9. Bölüm, Tanrı'dan Yuhanna'ya gelen esinleme
10. Bölüm
Melek ve küçük tomar
Sonra, gökten inen başka bir güçlü melek gördüm. Buluta
sarınmıştı ve başının üzerinde bir gökkuşağı vardı. Yüzü güneşe,
ayakları da birer ateş sütununa benziyordu. 2-3Elinde, açılmış küçük
bir tomar vardı. Sağ ayağını deniz üzerine, sol ayağını ise kara
üzerine atarak, aslanın kükreyişine benzer yüksek bir sesle
bağırdı. O bağırınca, yedi gök gürlemesi kendi sesleriyle
seslendiler. 4Yedi gök gürlemesi seslendiğinde yazmak üzereydim ki,
gökten, «Yedi gök gürlemesinin söylediklerini yazma, mühürle
onları» diyen bir ses işittim.
5Denizin ve karanın üzerinde durduğunu gördüğüm melek, sağ elini
göğe kaldırdı. 6Göğü ve gökte olanları, yeri ve yerde olanları,
denizi ve denizde olanları yaratanın ve sonsuzluklar boyunca
yaşayanın hakkı için yemin edip dedi ki, «Artık gecikme olmayacak.

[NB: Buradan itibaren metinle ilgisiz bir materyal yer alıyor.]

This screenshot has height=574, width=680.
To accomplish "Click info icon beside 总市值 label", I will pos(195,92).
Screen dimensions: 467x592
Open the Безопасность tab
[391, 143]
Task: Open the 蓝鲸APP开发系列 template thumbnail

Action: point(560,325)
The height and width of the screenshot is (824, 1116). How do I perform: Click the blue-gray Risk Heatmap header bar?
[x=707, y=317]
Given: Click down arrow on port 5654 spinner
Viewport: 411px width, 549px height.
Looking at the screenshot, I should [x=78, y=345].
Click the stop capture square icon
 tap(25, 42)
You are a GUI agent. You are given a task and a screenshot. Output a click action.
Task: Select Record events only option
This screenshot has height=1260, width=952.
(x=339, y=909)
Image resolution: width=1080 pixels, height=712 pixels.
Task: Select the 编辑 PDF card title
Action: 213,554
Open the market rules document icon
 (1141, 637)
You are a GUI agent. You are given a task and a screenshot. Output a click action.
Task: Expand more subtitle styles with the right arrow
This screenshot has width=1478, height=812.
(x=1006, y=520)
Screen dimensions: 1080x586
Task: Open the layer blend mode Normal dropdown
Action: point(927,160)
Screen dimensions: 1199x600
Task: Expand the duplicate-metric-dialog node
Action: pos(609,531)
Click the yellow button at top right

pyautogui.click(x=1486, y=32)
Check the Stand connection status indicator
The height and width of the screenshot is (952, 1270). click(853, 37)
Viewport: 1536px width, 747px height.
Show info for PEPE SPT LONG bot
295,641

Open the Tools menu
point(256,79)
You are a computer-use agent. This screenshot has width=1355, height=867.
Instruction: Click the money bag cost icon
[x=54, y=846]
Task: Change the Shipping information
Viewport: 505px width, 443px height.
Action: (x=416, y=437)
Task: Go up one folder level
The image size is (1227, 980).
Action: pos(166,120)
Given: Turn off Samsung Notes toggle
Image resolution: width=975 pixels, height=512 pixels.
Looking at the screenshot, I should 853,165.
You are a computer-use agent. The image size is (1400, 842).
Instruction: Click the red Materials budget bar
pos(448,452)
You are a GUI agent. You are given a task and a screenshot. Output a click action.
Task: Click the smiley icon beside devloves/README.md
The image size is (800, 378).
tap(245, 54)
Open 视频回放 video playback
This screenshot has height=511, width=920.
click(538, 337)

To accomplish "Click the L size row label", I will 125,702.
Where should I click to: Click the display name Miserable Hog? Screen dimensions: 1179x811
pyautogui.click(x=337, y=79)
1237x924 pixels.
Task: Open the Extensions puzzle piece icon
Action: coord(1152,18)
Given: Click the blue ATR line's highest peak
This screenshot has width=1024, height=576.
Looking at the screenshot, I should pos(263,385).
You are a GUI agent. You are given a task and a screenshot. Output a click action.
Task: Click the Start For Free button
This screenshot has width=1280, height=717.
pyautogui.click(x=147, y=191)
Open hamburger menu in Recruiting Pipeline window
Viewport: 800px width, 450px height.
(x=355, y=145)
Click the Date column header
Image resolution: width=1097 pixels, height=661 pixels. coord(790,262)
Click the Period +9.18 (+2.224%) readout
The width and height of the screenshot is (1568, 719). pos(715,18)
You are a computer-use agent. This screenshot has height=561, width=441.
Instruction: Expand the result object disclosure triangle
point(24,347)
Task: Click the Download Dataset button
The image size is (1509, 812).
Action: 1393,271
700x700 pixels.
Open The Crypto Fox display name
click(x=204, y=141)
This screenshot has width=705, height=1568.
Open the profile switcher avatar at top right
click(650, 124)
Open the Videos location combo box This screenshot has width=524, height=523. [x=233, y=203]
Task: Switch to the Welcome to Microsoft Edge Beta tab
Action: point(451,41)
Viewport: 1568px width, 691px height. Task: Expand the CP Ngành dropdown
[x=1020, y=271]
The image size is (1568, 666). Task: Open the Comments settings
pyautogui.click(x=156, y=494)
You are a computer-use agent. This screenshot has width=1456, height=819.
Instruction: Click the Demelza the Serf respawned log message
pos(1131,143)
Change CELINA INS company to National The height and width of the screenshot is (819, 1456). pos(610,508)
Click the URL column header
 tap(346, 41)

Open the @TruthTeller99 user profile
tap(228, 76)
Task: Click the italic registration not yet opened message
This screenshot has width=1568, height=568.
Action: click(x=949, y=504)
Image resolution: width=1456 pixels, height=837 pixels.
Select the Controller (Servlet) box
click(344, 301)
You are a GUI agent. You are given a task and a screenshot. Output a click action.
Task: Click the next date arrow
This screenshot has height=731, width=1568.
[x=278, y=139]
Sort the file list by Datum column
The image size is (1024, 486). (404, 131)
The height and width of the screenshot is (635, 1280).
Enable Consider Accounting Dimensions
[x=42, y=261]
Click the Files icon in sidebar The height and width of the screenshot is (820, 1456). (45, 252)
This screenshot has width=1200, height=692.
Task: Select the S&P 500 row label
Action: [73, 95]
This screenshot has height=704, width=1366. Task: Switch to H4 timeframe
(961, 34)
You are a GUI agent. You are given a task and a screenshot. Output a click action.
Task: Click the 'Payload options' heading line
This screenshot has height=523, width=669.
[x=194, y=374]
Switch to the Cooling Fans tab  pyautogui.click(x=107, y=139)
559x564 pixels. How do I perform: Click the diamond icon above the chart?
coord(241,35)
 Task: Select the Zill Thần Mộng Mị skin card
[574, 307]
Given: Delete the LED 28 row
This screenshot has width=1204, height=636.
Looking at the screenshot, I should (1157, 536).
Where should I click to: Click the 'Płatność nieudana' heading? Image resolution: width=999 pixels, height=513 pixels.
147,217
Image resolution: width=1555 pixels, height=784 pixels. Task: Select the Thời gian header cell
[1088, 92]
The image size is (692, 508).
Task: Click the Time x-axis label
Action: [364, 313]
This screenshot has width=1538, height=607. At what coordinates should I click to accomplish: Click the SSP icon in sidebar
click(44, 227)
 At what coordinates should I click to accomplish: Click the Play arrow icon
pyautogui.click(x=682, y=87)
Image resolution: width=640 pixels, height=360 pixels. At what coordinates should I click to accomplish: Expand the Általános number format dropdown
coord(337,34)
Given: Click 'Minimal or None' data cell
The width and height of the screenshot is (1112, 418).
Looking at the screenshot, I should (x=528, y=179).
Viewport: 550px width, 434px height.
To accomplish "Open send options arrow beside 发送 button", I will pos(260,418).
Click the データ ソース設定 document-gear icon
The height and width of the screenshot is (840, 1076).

7Yedinci melek borazanını çaldığı zaman, Tanrı'nın sır olan tasarısı
tamamlanacak. Nitekim Tanrı bunu, kulları peygamberlere
müjdelemişti.»
8Gökten işitmiş olduğum ses benimle yine konuşmaya başladı: «Git,
denizin ve karanın üzerinde duran meleğin elindeki açık tomarı al»
dedi.
9Meleğin yanına gidip küçük tomarı bana vermesini istedim. Bana,
«Al, bunu ye!» dedi. «Midende bir acılık yapacak, ama ağzında bal
gibi tatlı olacak.» 10Küçük tomarı meleğin elinden alıp yedim.
Ağzımda bal gibi tatlıydı. Ama onu yuttuğumda midem acılaştı.
11Sonra bana şöyle dendi: «Senin yine birçok halklar, uluslar,
diller ve krallarla ilgili olarak peygamberlikte bulunman gerekir.»